Reese Witherspoon is the victim of such events in Just Like Heaven. Witherspoon, the press notes inform us, is "known for creating unforgettable characters," like, uh, the perky blonde in Legally Blonde, the perky blonde in Sweet Home Alabama, the perky blonde in Election . . . anyone remember the names of all those characters? The perky blonde doctor in this movie, for what it's worth, is named Elizabeth, and remarkably, she doesn't have a boyfriend.
She's on her way to meet a prospective blind date when the thing with the truck happens, and suddenly the movie starts telling us a new story, that of a widower named David (Mark Ruffalo) who wants nothing more than to rent a San Francisco apartment with a comfy couch. Eventually, a flier literally slaps him in the face, and soon after he finds himself on a nice couch, drinking beers and watching sports.
And then Elizabeth suddenly shows up to yell at him, claiming that it's her apartment. Only before David can debate the issue, she disappears, rematerializing at inopportune times -- the script endlessly milks the joke of him "seeing someone new." So David calls in an exorcist, Chinese medicine specialists -- even ghostbusters. Only when all those fail does he turn to Napoleon Dynamite himself, Jon Heder, sporting Beck's hairdo and running an "occult and metaphysical" bookstore. Napoleon, er, Daryl decides that Elizabeth's is the most alive spirit he's ever encountered and suggests that she may not really be dead.
Witherspoon and Ruffalo are likable actors, and director Mark Waters (Freaky Friday, Mean Girls) and screenwriters Peter Tolan (Analyze This) and Leslie Dixon (also of Freaky Friday fame) manage to choreograph much amusing banter between the two. He's a slob, she's a nag, this is familiar; but it works.
Unfortunately, the movie fails to make complete sense, which may be because it's based on a French novel (If Only It Were True, by Marc Levy). The ultimate circumstances of Elizabeth's fate and their bearing on why David can see her when no one else can are barely explained, except for some perfunctory claptrap about soul mates and destiny.
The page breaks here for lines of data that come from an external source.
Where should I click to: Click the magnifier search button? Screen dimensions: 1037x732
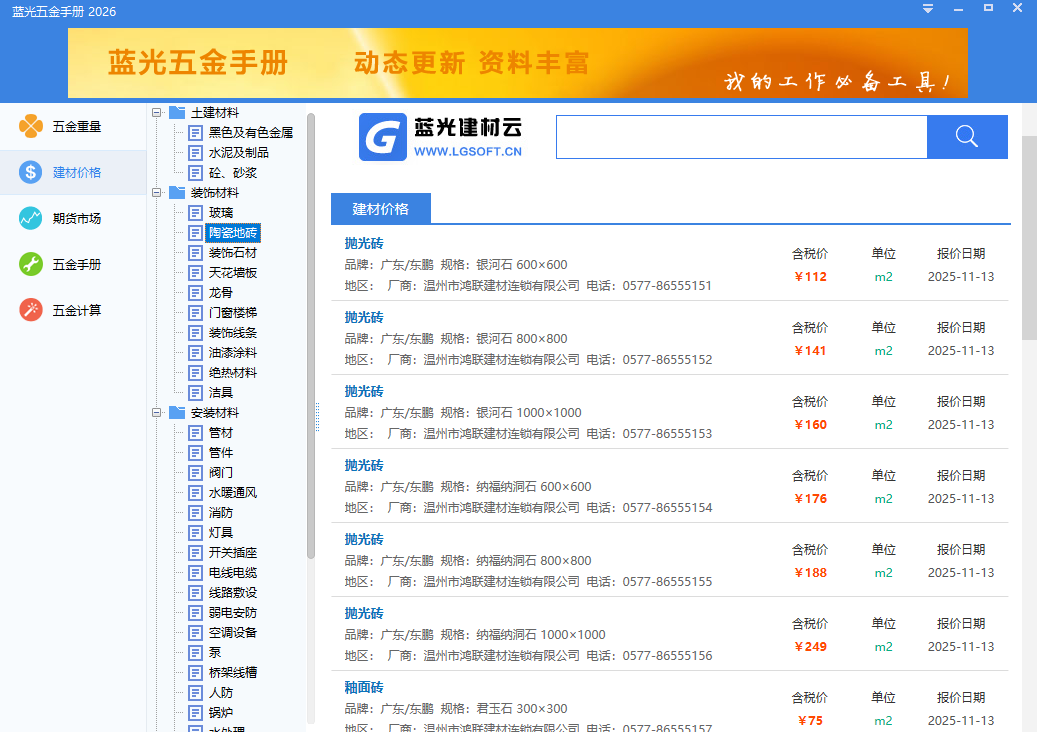pos(966,137)
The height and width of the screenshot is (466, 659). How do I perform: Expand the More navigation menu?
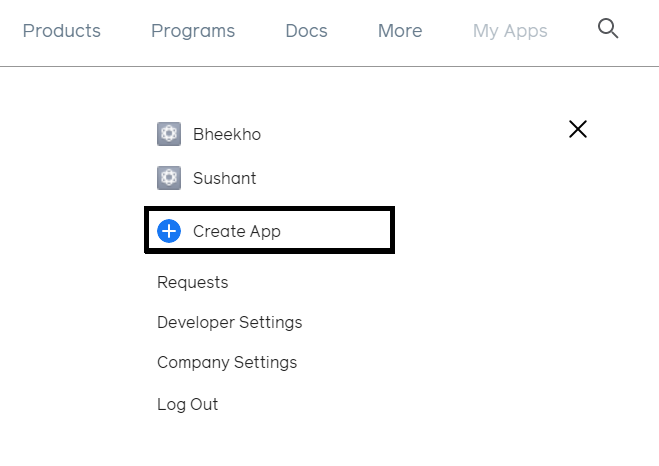pos(400,31)
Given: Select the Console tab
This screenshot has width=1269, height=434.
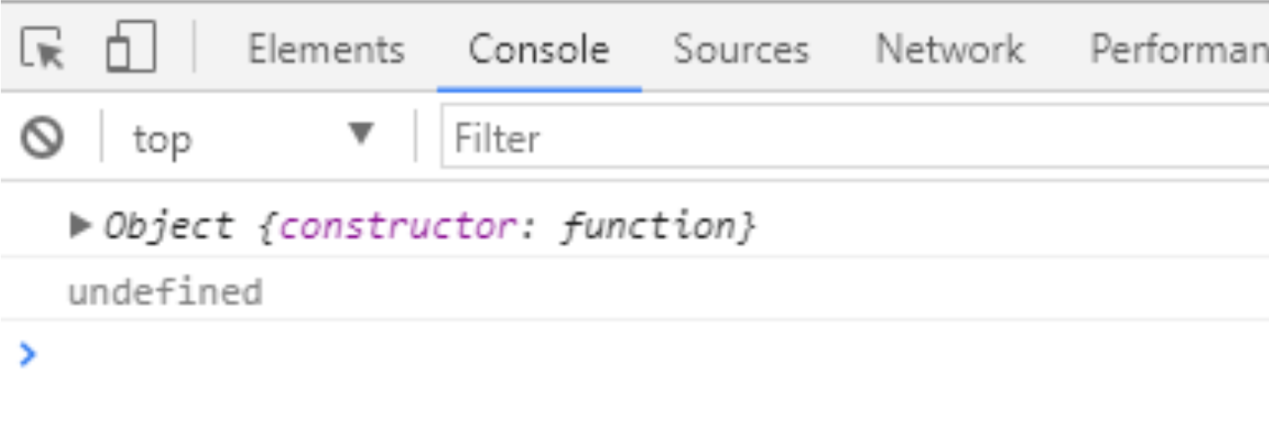Looking at the screenshot, I should pyautogui.click(x=538, y=49).
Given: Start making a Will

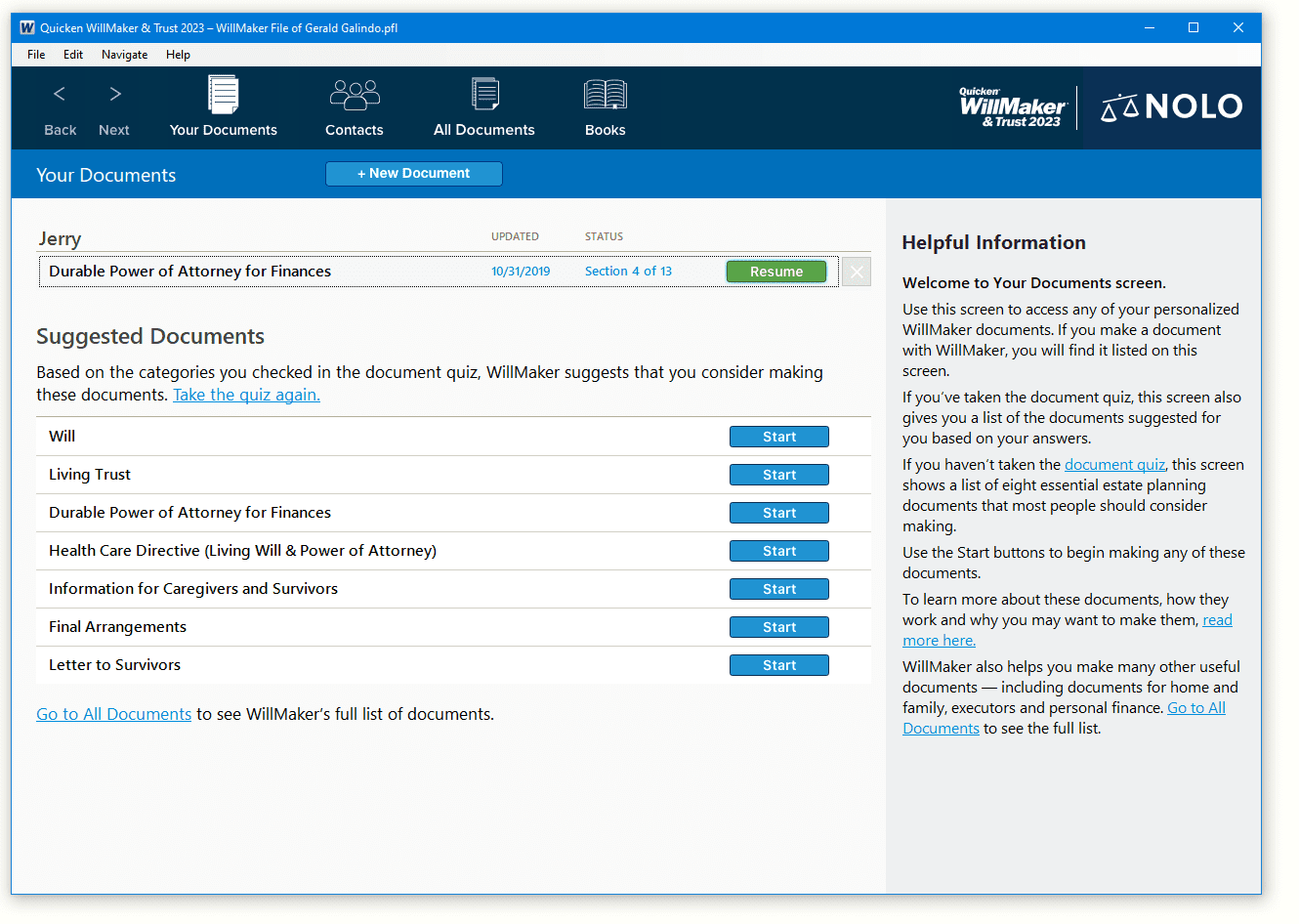Looking at the screenshot, I should pyautogui.click(x=778, y=436).
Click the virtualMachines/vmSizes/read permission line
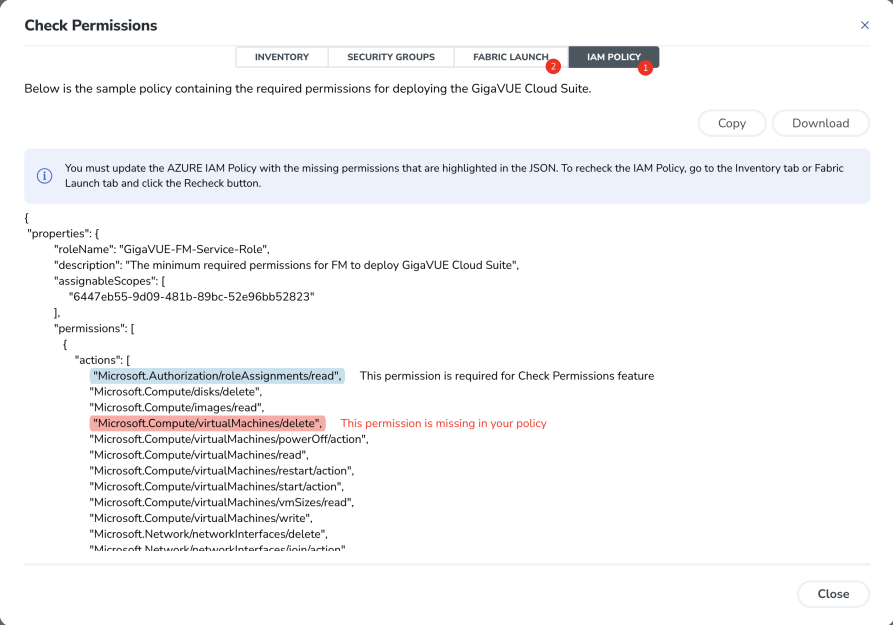Image resolution: width=893 pixels, height=625 pixels. [221, 502]
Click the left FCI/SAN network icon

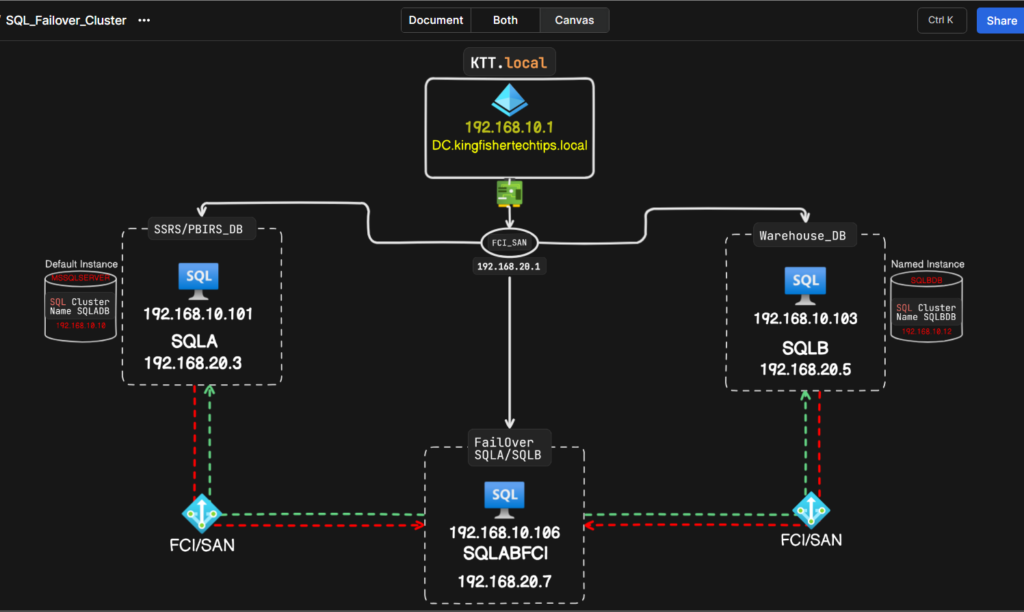click(x=203, y=514)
That's not all: It is revealed, in the movie's major physical-comedy moment, that Elizabeth can possess David's body if she chooses. Why, then, in a scene where she must transfer her medical knowledge to David to save a man's life, does she not simply jump into his body again and do the deed herself, rather than awkwardly talking him through it?
In light of the positive crowd response to Just Like Heaven, it's hard to beat up on it too much, but it's the least of Waters' films, and the ending is painfully drawn out in a way that hurts the overall impact.